The sophisticated algorithms at the core of ChatGPT and additional contemporary chatbots can convincingly generate natural language only because they have been fed immensely huge volumes of raw text: literature, social media posts, audio conversions; the broader the superior. Certainly this learning material contains truths. But it also unavoidably includes made-up stories, half-truths and false beliefs. When a user provides ChatGPT a message, the base algorithm reviews it as part of a “setting” that contains the user’s previous interactions and its own responses, merging it with what’s encoded in its training data to produce a probabilistically plausible reply. This is magnification, not echoing. If the user is mistaken in some way, the model has no means of recognizing that. It repeats the inaccurate belief, maybe even more convincingly or articulately. Perhaps provides further specifics. This can push an individual toward irrational thinking.

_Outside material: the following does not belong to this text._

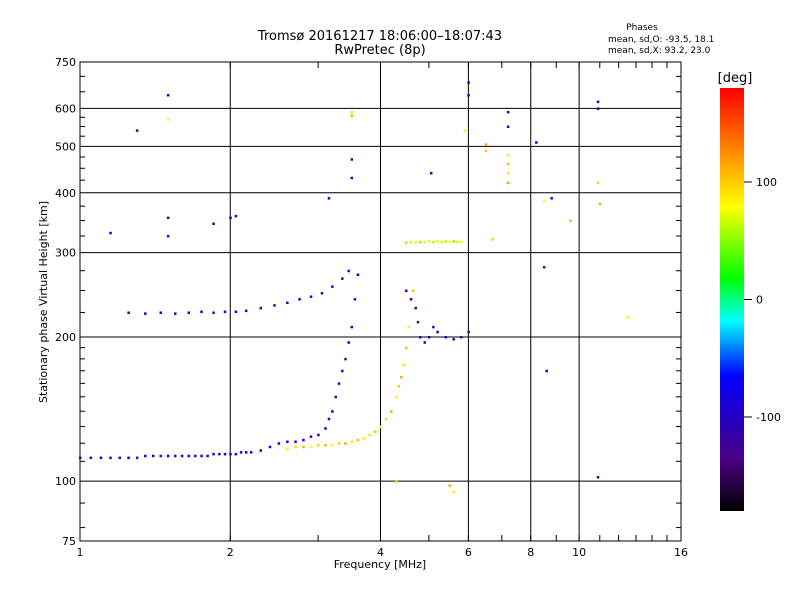 The height and width of the screenshot is (604, 800). Describe the element at coordinates (681, 552) in the screenshot. I see `x-tick-label: 16` at that location.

Who is vulnerable here? The better question is, who isn’t? All of us, without considering whether we “experience” existing “psychological conditions”, are able to and often form erroneous ideas of ourselves or the reality. The ongoing exchange of conversations with others is what maintains our connection to consensus reality. ChatGPT is not a human. It is not a companion. A interaction with it is not truly a discussion, but a echo chamber in which a large portion of what we say is cheerfully supported.

OpenAI has admitted this in the identical manner Altman has recognized “mental health problems”: by attributing it externally, categorizing it, and declaring it solved. In April, the company clarified that it was “addressing” ChatGPT’s “excessive agreeableness”. But cases of loss of reality have persisted, and Altman has been retreating from this position. In August he asserted that numerous individuals enjoyed ChatGPT’s answers because they had “not experienced anyone in their life be supportive of them”. In his recent statement, he noted that OpenAI would “release a fresh iteration of ChatGPT … if you want your ChatGPT to answer in a extremely natural fashion, or include numerous symbols, or behave as a companion, ChatGPT ought to comply”. The {company

Lisa Henson
Lisa Henson

A passionate writer and mindfulness coach with a background in psychology, dedicated to helping others find clarity and purpose through thoughtful reflection.